- Born: Joni Amelia Fuller 1991 (age 34–35) Lancashire, England
- Occupations: Singer; musician; songwriter;
- Instruments: Vocals; keyboards; violin;
- Years active: 2004–present
- Website: www.jonifuller.com

= Joni Fuller =

English musician (born 1991)

Joni Amelia Fuller is an English singer/songwriter, pianist, violinist and composer from Lancashire. She is the founder of Your Strings Attached.

Her debut album, Voices, recorded in October 2006, contained 12 of her original songs.

Fuller scored two successive wins in the UK's national Make it Break it Songwriting Contest (2008 and 2009) with her songs "America" and "Change Girl".

==Early years==
Fuller persuaded her parents to buy her a violin for her 5th birthday. Aged 8, she was accepted into the Junior School at the Royal Northern College of Music (first study violin; second study piano) where she achieved ABRSM Grade 8 in both instruments. Fuller began writing her own songs when she was 8 years old.

Fuller performed extensively, developing a trade-mark high energy, instrument swapping performance style that showcased her abilities as a songwriter, singer, pianist, violinist, bassist and guitarist. Aged 12, she performed solo at the Casino Barriere during the Montreux Jazz Festival. Other venues included: Théâtre de Vaudeville (Brussels), Madinat Jumeirah (Dubai) and the Lido Theatre (Paris). Fuller opened two nights during Phil Collins' 'First Final Farewell Tour' at the LTU Arena in Düsseldorf. Aged 14, Fuller was the UK's entrant to the Junior Eurovision Song Contest in 2005 with her song 'How Does it Feel?'.

--------------------

The tasks:
a. Set down everything in the rows from the line containing "How do I perform: Click the search" down to the line containing "[x=1099, y=21]", both of those lines included, leaving the pictures out.
b. Take the Joni Fuller biography further, starting after its last sentence.
The biography and the rows below it were taken from separate sources.

Record extracts:
--------------------

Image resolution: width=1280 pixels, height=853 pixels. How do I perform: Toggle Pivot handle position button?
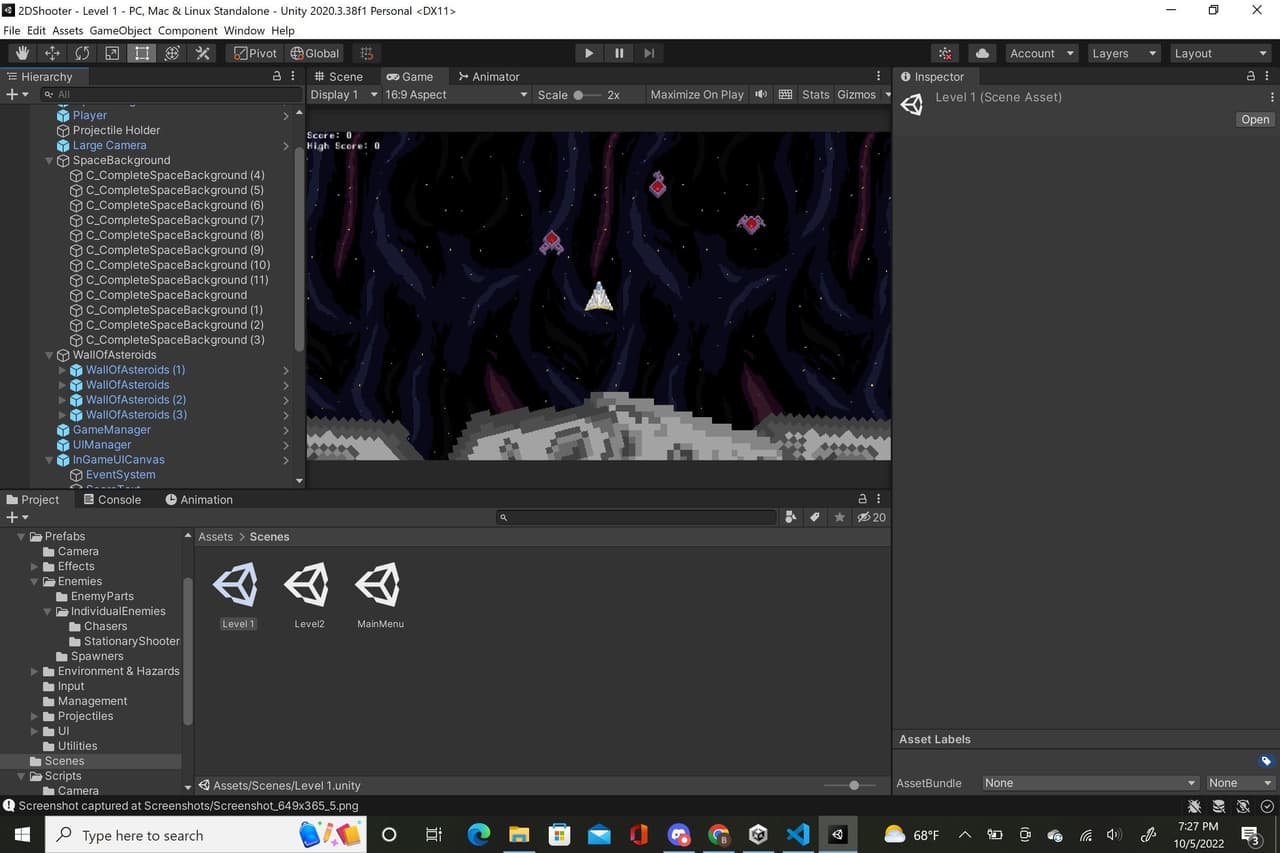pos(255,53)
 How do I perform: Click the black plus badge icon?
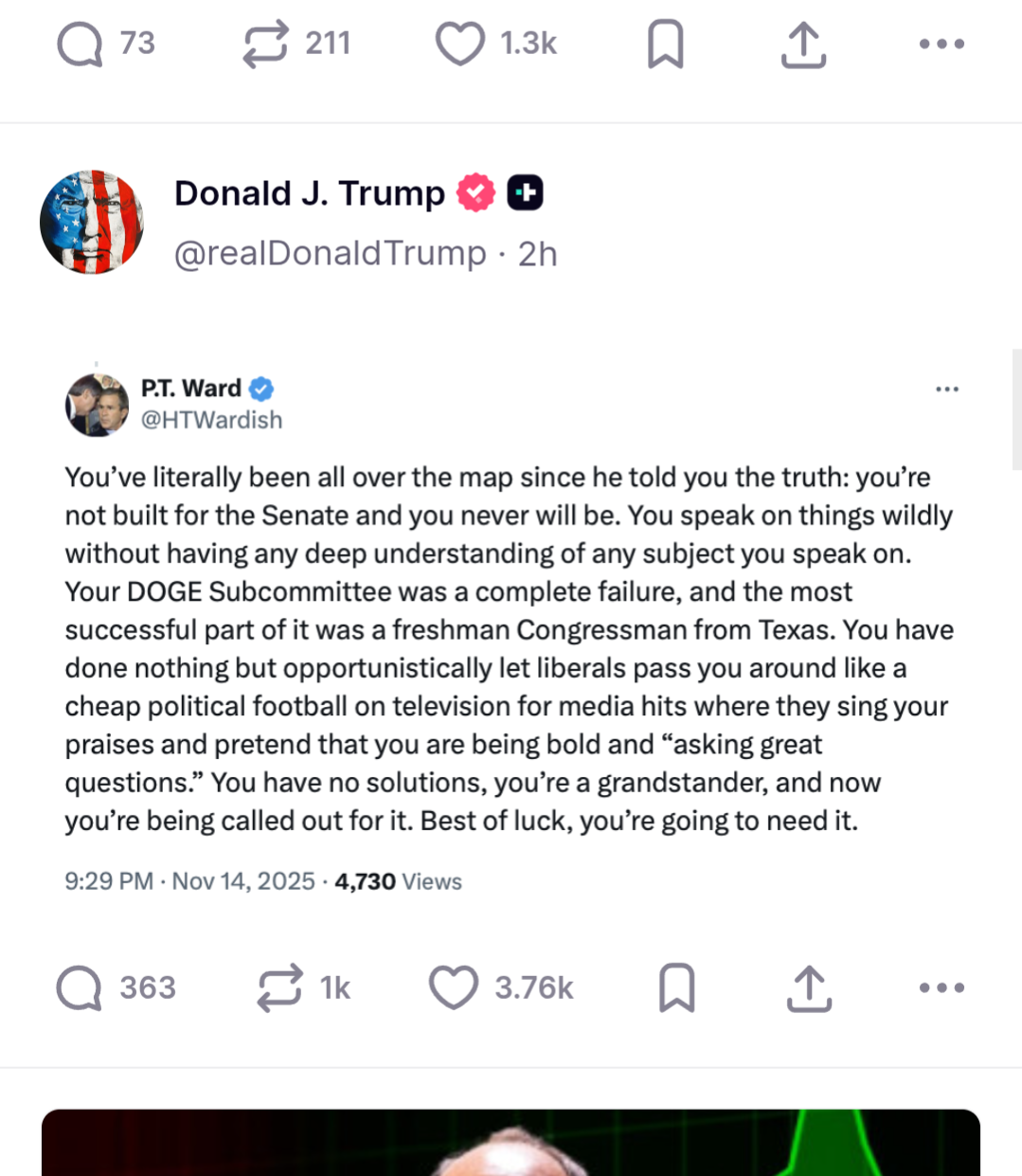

--------------------

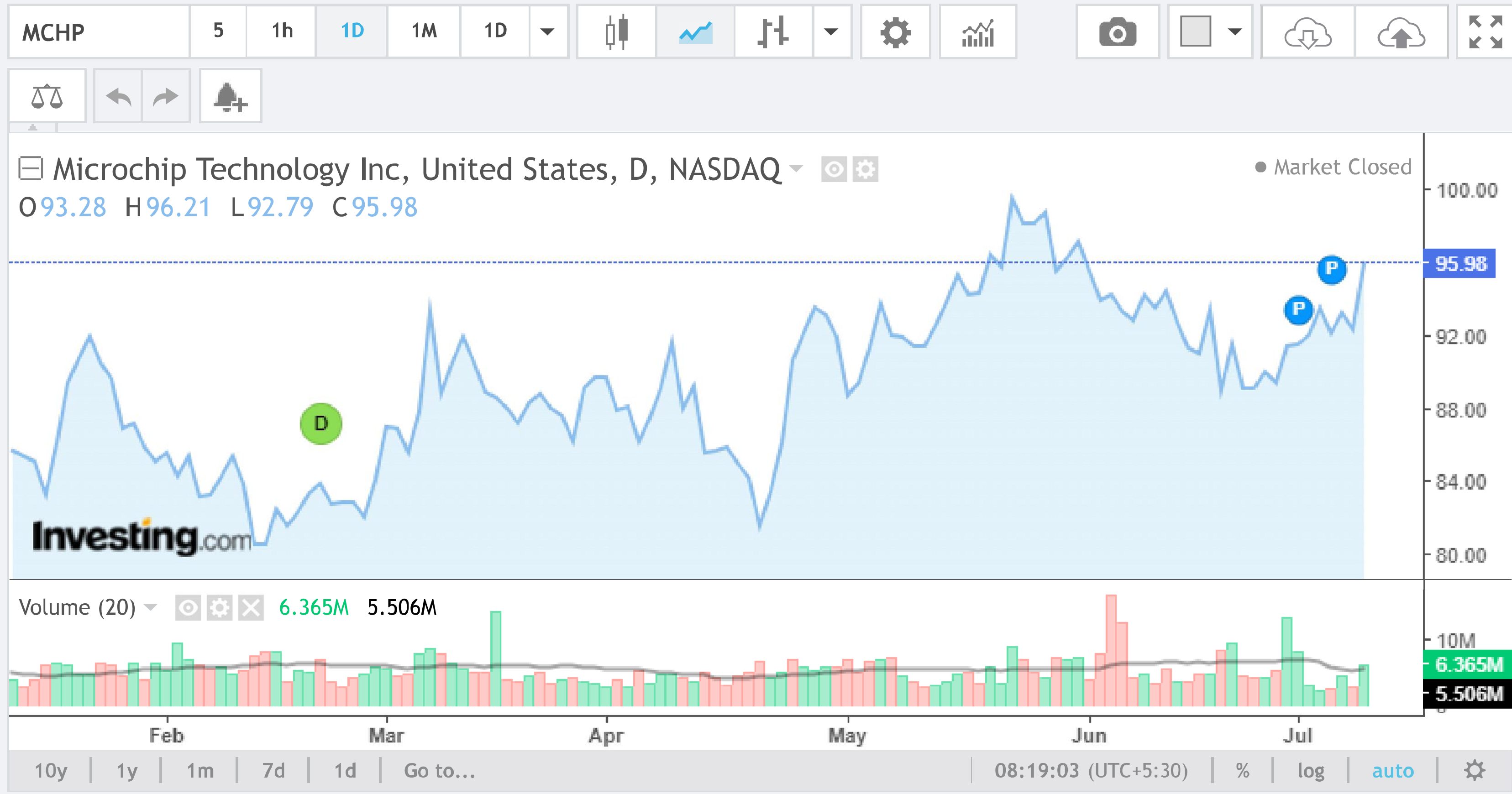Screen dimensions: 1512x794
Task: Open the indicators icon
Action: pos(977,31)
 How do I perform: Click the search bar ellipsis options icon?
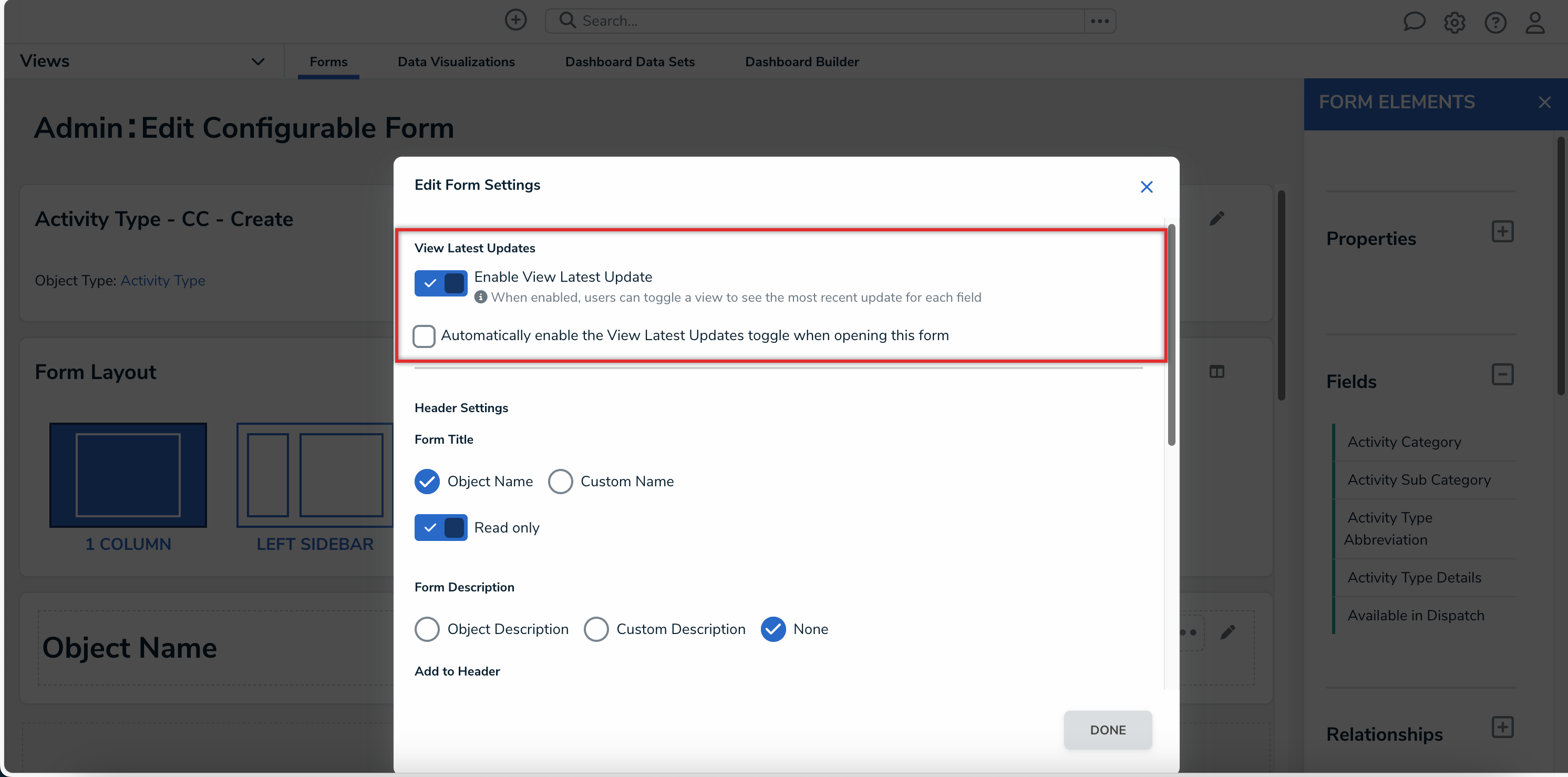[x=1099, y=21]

--------------------

Outputs by task:
a.
 How do I perform: Click the search bar ellipsis options icon?
[x=1099, y=21]

b.
==2007–2015==
In 2007, Fuller was awarded 'Le Prix du Merite Artistique' at the LDF awards ceremony in Lausanne and the 'Besso Memorial Prize for Pianoforte' by the Associated Board of the Royal Schools of Music. She performed at the Olympic Stadium in Lausanne during Athletissima 2007. She also performed at the World Conference on Giftedness.

In 2008, Fuller concentrated on live performances in the UK. She received a standing ovation at the Montrose Music Festival and in August, was chosen by the Performing Rights Society to front a media campaign to highlight the importance of performance royalties in supporting young songwriters.

In October 2008, Fuller's song "America" was chosen by a panel of judges that included Chris Martin (Coldplay) as a winner in the Make it Break it Songwriting Contest. In 2009, Fuller scored a second win in the annual MIBI Songwriting Contest with "Change Girl". Later that year, Fuller was featured in The Independent newspaper as an "inspirational teenager".

In 2010, Fuller was awarded "Best Female Artist" at the Exposure Music Awards and featured as "one to watch" by PRS for Music in their on-line magazine M.

2011 and 2012 saw Fuller continue to develop her live shows with performances in London (Ronnie Scott's, The Bedford, The Elgin) and a return to Athletissima in Lausanne, alongside headline performances at Mo-Fest and the Arundel Festival.

During 2014, Fuller launched a new solo acoustic live show, using a loop pedal and swapping instruments live on stage. Fuller recorded a four track EP, 'Letters From The West Coast' in Spring 2015 and embarked on a busy schedule of live shows. In May 2015, Fuller was the only solo artist to reach Indie Week Europe's Final Showcase at The Ruby Lounge, Manchester.

== 2015 onwards ==
In 2015, Fuller launched Your Strings Attached, an online session music service. Her arrangements and performances have been used in film, TV and album releases. In 2017, she composed the full score for indie horror film The Black Gloves, and became a composer and sample developer for California-based Outlier Studios.

She has arranged and recorded strings for film, TV and game projects including: Call of Duty: Modern Warfare III, Prince William: A Planet for Us All, Prince Philip: The Royal Family Remembers, Rooney, Hard Kill.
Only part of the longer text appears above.